**Excerpted data**

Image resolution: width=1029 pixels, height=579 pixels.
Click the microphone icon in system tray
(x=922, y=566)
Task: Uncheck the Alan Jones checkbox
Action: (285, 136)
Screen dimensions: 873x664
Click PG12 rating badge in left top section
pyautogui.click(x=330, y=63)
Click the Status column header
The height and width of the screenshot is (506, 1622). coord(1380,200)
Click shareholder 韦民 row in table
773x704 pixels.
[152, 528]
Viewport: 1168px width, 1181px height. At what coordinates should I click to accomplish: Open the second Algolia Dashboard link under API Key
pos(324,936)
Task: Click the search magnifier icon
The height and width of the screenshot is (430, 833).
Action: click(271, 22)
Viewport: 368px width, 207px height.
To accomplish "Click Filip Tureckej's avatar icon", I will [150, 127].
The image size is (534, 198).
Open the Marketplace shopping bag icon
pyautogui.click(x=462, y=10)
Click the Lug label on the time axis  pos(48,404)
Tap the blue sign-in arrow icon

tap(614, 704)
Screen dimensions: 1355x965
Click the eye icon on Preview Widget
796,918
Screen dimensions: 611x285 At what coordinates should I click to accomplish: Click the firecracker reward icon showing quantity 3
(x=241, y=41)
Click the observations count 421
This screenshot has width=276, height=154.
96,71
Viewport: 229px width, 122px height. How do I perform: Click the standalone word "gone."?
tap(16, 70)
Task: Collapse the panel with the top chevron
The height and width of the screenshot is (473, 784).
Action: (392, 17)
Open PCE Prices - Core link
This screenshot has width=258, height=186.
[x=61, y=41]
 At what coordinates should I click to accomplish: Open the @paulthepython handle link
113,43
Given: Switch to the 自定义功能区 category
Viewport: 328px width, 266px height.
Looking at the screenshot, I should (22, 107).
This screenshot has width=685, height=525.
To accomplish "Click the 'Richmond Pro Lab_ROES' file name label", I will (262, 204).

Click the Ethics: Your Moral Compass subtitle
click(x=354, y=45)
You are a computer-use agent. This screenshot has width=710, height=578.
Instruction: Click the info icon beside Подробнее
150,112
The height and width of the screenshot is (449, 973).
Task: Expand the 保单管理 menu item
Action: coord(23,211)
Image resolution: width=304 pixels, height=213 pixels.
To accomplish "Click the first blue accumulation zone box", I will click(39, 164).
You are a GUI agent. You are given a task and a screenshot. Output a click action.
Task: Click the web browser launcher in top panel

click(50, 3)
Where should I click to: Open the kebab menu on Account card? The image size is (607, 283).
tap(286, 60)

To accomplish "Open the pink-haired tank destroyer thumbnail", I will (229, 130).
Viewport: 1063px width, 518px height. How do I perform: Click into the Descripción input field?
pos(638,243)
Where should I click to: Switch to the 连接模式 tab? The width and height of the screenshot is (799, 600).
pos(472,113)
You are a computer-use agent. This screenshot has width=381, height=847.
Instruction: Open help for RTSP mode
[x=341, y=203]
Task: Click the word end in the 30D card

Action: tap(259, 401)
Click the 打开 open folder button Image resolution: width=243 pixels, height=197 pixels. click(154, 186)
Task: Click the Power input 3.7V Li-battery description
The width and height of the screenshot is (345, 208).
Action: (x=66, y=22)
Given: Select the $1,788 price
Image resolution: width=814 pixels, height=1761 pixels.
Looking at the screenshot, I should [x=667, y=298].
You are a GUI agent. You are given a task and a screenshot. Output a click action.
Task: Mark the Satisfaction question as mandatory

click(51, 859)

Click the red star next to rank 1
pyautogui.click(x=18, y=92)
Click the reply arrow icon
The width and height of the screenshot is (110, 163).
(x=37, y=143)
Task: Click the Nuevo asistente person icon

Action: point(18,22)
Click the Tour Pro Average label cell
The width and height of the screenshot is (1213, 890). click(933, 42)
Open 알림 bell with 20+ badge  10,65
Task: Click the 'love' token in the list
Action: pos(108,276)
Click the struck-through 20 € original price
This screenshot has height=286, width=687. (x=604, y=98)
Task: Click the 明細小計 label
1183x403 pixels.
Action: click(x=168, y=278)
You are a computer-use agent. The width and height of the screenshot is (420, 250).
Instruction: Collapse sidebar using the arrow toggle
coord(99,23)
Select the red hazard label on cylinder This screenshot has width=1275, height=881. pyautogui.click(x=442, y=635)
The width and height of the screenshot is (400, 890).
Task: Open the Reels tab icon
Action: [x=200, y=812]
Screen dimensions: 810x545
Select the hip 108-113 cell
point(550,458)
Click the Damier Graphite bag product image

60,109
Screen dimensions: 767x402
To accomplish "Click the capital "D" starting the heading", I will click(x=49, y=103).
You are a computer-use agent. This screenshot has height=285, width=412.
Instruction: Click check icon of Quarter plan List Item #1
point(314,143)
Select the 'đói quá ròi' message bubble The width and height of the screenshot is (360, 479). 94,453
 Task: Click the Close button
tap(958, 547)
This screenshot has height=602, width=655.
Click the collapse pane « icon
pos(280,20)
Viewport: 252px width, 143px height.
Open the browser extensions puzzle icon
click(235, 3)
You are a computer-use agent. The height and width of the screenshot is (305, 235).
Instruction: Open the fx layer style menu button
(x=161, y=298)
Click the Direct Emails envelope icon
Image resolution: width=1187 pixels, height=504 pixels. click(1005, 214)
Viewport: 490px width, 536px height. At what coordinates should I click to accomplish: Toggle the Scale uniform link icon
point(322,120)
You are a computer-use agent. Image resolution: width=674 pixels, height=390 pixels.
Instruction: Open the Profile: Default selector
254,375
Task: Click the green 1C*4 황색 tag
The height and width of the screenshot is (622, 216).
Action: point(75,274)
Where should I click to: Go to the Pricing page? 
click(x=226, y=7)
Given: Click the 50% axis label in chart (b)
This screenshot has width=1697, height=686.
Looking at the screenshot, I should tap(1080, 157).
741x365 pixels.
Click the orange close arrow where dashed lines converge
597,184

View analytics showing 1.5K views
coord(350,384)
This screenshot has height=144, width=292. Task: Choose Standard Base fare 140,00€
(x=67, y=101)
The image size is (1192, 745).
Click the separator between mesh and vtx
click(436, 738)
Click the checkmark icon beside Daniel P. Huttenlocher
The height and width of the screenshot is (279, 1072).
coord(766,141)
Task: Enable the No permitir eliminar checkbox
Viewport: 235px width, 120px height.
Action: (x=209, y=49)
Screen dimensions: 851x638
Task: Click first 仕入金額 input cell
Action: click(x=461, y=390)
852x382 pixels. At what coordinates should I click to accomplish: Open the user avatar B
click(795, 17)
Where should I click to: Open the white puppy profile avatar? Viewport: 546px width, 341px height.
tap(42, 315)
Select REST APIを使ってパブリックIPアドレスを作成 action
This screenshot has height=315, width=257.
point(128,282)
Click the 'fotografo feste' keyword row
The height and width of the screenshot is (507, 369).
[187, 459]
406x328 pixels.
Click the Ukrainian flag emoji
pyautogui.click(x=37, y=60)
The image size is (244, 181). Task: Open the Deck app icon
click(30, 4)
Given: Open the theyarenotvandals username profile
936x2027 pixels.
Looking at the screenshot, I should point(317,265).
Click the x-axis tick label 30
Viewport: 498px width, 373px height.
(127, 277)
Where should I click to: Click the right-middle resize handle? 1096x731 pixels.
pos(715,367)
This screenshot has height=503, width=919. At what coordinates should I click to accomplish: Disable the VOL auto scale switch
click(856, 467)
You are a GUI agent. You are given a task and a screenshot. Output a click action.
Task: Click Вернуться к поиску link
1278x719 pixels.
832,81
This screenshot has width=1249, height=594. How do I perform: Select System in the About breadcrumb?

**What needs to be done**
From the first line of the listing above to the line with "Task: Click the search magnifier icon", please transcribe each line exactly, both ends included, and nothing beyond that.

**Result of the exercise**
Image resolution: width=1029 pixels, height=579 pixels.
Click the microphone icon in system tray
(x=922, y=566)
Task: Uncheck the Alan Jones checkbox
Action: (285, 136)
Screen dimensions: 873x664
Click PG12 rating badge in left top section
pyautogui.click(x=330, y=63)
Click the Status column header
The height and width of the screenshot is (506, 1622). coord(1380,200)
Click shareholder 韦民 row in table
773x704 pixels.
[152, 528]
Viewport: 1168px width, 1181px height. At what coordinates should I click to accomplish: Open the second Algolia Dashboard link under API Key
pos(324,936)
Task: Click the search magnifier icon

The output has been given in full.